Now you’re learning with portals
Some high school students are lucky enough to be experiencing that kind of class right now. Game developer Valve recently launched the “Teach With Portals” program, which is an initiative to bring physics-based Puzzle Game, Portal 2, into the classroom with the aim to teach the science in a hands-on, virtual environment.
The program allows teachers to download an educational version of the game platform Steam, which includes Portal 2 and Puzzle Maker, as well as suggested lesson plans for teachers in other subjects. There are already some crowdsourced lessons in math and physics, with additional categories for game design, chemistry, and language arts. The lessons include activities such as having students perform experiments to explore the nature of in-game gravity, momentum and other physics concepts. Some lessons also call for students to design their own puzzles and challenge each other.
As part of the lesson plan submission process, users have to give some information – including the school they work for, what subject they teach and what education standards the lesson fulfills. Then, each lesson goes through a thorough review process. This means students can’t design a really simple lesson to trick their teacher into giving them an easy grade, but they can finally tell their parents they’re playing video games for homework!
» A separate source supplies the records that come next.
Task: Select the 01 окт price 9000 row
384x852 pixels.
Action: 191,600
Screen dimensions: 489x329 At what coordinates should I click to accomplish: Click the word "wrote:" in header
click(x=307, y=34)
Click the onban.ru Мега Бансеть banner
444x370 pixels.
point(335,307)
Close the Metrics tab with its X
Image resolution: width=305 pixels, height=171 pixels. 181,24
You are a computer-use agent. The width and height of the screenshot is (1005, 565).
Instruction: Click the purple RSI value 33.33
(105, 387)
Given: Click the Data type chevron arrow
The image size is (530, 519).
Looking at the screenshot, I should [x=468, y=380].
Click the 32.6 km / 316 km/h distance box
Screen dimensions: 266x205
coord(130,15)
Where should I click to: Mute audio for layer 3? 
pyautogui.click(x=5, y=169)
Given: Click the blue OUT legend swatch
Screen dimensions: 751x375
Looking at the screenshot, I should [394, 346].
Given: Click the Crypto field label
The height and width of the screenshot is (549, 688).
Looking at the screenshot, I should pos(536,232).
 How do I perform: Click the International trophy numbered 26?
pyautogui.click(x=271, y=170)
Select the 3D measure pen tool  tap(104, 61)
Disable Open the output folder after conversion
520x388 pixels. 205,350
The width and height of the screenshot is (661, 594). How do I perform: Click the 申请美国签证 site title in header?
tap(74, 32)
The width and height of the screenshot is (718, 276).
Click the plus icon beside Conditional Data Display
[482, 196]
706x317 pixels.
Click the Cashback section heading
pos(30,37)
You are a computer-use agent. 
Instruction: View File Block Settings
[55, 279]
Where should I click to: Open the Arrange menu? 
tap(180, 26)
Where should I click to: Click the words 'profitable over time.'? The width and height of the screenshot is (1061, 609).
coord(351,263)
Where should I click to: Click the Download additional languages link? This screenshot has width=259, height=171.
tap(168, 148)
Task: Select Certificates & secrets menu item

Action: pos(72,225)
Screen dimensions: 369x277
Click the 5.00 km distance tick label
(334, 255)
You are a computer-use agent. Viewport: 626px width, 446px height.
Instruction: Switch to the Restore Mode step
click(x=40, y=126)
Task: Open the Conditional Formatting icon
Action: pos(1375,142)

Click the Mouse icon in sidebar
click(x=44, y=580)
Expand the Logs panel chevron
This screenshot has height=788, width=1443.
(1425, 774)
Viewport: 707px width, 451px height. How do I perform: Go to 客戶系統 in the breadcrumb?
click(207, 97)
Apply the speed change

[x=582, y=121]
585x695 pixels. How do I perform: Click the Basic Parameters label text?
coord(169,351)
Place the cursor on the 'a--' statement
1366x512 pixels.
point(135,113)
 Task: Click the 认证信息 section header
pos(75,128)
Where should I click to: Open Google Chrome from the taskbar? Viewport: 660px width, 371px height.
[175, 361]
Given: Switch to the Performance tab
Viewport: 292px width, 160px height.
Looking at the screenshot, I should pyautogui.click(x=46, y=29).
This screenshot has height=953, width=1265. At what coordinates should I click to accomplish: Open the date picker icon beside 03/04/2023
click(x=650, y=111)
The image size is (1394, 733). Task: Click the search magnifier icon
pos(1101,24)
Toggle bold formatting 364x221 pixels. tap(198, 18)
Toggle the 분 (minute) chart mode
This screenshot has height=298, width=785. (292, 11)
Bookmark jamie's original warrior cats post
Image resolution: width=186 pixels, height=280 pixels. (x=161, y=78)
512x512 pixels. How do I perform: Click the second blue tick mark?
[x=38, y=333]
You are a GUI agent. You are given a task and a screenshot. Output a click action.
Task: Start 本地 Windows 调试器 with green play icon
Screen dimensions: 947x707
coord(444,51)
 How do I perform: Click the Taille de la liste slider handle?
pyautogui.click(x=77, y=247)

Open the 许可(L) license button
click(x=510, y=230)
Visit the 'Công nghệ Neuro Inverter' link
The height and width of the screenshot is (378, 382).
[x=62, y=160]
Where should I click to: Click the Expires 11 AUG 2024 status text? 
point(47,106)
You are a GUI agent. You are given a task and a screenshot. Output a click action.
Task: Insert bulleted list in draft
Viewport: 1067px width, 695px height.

According to a recent Wired article, the program has received immensely positive feedback from educators.”A teacher can use an aspect of the game for demonstration purposes, or have students use it more interactively,” said Leslie Redd, director of educational programs at Valve, who was quoted in the article. “The lesson plans on the website are created by educators and are aligned to Common Core and Next Generation Science Standards. Teachers in the initial beta test have told us that they use the Puzzle Maker to introduce, support and supplement their students’ learning.”
You might be a little skeptical of a full on trend toward using video games in the classroom. After all, Portal 2 has the advantage of being inherently educational. But Valve’s new program isn’t the only example of innovators using the concepts and structures of video games to motivate or teach students.
ClassRealm is another educational gaming platform that originally began as a KickStarter project, according to an Indianapolis Star article. Rather than help students learn a particular subject, this game focuses on shaping how a student acts throughout their day at school. ClassRealm allows students to create a virtual avatar, which gains levels and earns achievements based on classroom behavior and performance. At the basic level, ClassRealm is a management tool. Imagine being able to level up for doing homework or getting achievements for hardly ever being late to class. On a deeper level, it’s a way for teachers to engage students in their learning by providing immediate feedback for classroom accomplishments.
The concept of “gamification” – the idea of using video game principles for everyday life – is not just a new fad; it’s something that many experts believe has real power to change the way people live. For example, gamification thought leader Gabe Zichermann explained how incorporating video games in learning can make kids smarter in a TED Talk he gave last year. And another TED speaker explained how gaming can create a better world. See? All those online games you’ve been playing may not be as wasteful as you thought!
When you really think about it, this approach makes a lot of sense. Video games provide immediate rewards, even if they’re just virtual rewards. They’re naturally motivational because players can immediately tell whether they’ve done a good or a bad job. That’s not something we always have access to in the real world. Add gamification to the mix, and you get a steady stream of feedback. Submit a resume to a new job and get an interview? Give yourself +1 job hunting. Go on a date and the guy calls you for a second night out? +1 relationship skill. You get the idea.
Just imagine being able to end every year with a list of accomplishments and a splash screen saying, “A Winner Is You.” We could all use a little gamification.